Wednesday, May 7, 2014

Bias In Faculty Mentoring, and Why UCD Aggie Newspaper Is Important, more reasons...

NPR: Evidence Of Racial, Gender Biases Found In Faculty Mentoring (includes transcript and audio)
Research found faculty in academic departments linked to more lucrative professions are more likely to discriminate against women and minorities than faculty in fields linked to less lucrative jobs.

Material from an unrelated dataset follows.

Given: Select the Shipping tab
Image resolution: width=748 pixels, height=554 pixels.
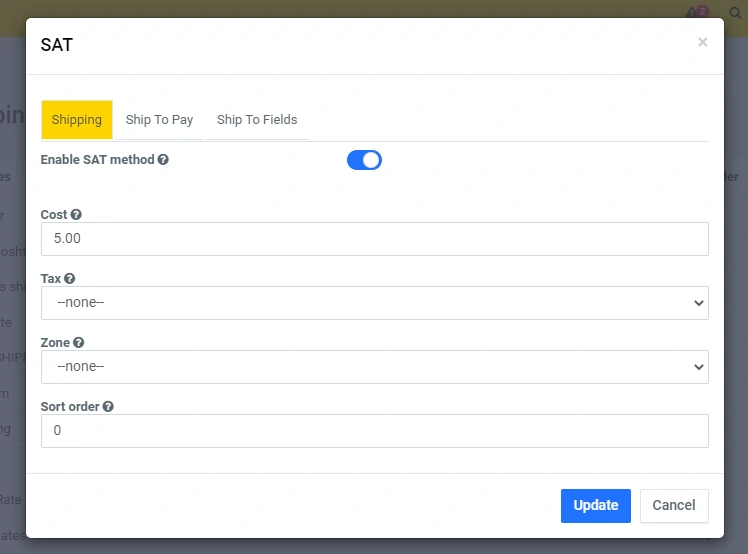Looking at the screenshot, I should 77,120.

College Candy goes Kanye about it: "College Professors Don’t Care About Women And Minorities"
and they also call out everyone else: The best colleges in the country don’t care about women or minorities. Women and minorities don’t care about women and minorities. Fun!
A UCD whistleblower has a follow up book -into the subject of UC retaliation toward UC whistleblowers.
In fact, the book title is "Retaliation".
Took a: look inside the book via Amazon- you can do the same here.
In the chapter titled "Entrapment" there are multiple references to The Aggie- "California Aggie", the student newspaper- their news coverage became part of the story (referenced in the verbal exchanges, moves in that fight and in UCD administrative actions).
page 4 "In addition, an article in the campus newspaper, the California Aggie, had sparked the attention of the legal folks at the USDA."

page 6 "I have a quick question about the article in the California Aggie that sparked a legal question from the USDA," I said to fill the void.

The book seems to be both a detailed account- but also a quick read. In the excerpt it looks like the book sometimes uses pseudonyms and at other times real names. Not sure if in the paper version they make it clear that they are using pseudonyms and composites for certain characters, or not- but readers should keep that in mind.
In the verbal exchanges in the book it points out the UC student newspapers are sometimes the only record of what is really going on at UC campuses. They are a service for all UC community members in real time. They should not have to scrounge around for funding, support.
Remaking the University has this in a new post here: In other words, these cuts were political choices, not economic necessities. As we have pointed out on numerous occasions, they were driven by the politics of the Schwarzenegger administration, took shape in the Compact that UC signed onto willingly (see the Futures Report and Cuts Report), and were deepened before being partially reversed by Jerry Brown. The state's economy has grown but spending by Sacramento on higher education has been cut. This is a point that needs to be made more forcefully than simply noting the cuts.